Bilanz

Beten mit der Bibel, Dienstag 31. Dezember,  Radio Maria Schweiz

Die ganze Finanzwelt zieht am Ende vom Jahr Bilanz. Juden machen das am jüdischen Neujahr. Dabei geht es nicht um wirtschaftliche Aspekte, sondern um einen persönlichen Rückblick und Ausblick. Was mich besonders fasziniert, sie machen das in der Verantwortung vor Gott.

Rosch HaSchana, das jüdische Neujahr, wurde in ihrer Tradition zum Tag des Beginns, der Erlösung.

Wir Christen haben kein Jahresbilanz Ritual.

Doch es ist gut, bevor das Jahr zu Ende geht und ein neues Jahr beginnt, innezuhalten, abzulegen und sich mit der Hilfe Gottes ins neue Jahr zu wagen.

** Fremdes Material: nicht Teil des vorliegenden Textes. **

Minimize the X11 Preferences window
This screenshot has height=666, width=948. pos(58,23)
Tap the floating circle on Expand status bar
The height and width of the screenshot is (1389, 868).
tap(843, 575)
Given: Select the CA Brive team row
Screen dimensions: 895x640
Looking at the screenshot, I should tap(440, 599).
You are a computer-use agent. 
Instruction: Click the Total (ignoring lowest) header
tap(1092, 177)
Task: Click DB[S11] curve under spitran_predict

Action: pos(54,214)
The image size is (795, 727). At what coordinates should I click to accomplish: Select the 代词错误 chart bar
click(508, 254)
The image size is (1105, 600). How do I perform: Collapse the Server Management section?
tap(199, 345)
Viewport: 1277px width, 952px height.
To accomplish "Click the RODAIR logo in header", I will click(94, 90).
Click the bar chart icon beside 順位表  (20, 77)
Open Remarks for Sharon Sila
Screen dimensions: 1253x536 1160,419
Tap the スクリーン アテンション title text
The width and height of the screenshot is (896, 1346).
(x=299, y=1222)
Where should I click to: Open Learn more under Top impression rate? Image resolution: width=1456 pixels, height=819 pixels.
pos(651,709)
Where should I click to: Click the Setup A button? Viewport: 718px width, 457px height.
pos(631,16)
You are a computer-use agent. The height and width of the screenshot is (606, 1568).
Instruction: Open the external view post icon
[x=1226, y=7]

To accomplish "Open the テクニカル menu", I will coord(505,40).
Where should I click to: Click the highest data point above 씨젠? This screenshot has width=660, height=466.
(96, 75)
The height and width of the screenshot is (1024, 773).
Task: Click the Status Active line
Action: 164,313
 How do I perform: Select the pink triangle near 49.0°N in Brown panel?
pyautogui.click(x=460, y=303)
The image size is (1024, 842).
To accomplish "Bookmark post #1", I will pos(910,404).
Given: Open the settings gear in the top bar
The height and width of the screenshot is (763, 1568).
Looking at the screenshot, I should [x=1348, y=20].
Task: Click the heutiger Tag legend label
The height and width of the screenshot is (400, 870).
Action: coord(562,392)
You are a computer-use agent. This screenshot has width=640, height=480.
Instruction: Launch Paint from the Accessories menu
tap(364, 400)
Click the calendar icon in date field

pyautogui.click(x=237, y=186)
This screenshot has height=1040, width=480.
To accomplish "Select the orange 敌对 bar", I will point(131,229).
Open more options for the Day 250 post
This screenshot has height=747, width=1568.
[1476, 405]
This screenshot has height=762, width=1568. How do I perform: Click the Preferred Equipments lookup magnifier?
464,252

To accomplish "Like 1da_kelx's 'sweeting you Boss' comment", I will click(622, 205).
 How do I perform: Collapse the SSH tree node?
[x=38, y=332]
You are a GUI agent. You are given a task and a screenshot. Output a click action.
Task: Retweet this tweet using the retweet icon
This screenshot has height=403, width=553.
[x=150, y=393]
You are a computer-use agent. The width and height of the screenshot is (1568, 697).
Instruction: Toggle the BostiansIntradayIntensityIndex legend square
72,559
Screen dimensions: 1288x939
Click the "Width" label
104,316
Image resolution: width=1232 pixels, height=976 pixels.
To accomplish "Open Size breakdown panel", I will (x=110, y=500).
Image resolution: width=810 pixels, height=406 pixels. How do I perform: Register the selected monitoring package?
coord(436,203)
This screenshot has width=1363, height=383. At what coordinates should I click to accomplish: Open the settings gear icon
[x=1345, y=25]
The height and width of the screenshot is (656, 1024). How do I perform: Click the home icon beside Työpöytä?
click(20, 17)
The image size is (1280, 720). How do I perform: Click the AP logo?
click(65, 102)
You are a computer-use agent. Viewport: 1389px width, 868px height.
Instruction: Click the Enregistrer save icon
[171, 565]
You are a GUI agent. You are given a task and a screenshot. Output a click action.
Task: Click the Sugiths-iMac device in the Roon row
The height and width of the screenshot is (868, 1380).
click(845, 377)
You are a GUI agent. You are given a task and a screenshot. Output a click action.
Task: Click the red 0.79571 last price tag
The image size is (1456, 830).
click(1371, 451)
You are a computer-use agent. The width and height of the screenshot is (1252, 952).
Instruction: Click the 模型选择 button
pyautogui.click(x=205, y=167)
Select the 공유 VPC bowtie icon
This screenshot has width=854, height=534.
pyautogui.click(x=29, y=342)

Am Ende vom Jahr wird man sich der Vergänglichkeit seines Lebens bewusst.

Raschi, ein jüdischer Gelehrter, machte klar: Bei der Beurteilung einer Person steht sie ganz alleine vor ihrem Schöpfer. Sie hat niemanden, auf wen sie die Verantwortung (für ihre Taten) übertragen oder für ihre Fehler verantwortlich machen könnte.

Das besondere im Judentum ist, es kommt nicht darauf an, wo man steht, sondern in welche Richtung man sich bewegt.

Um die Beurteilung Gottes positiv zu bestehen, müssen nach jüdischer Auffassung folgende drei Aspekte erfüllt werden:

  1. Juden müssen Gott als ihren Schöpfer und König anerkennen. Sie müssen verstehen, dass sich die Welt nicht um sie dreht, dass nicht sie die Geschicke der Welt lenken, sondern dass sie nur die Verwalter von Gottes Schöpfung sind.
  2. Sie müssen vom Materiellen wegkommen und stattdessen den Wunsch nach immer mehr Spirituellem entwickeln.
  3. Nach jüdischem Verständnis werden die Menschen daran gemessen, was sie bereit sind zu geben, anstatt zu nehmen.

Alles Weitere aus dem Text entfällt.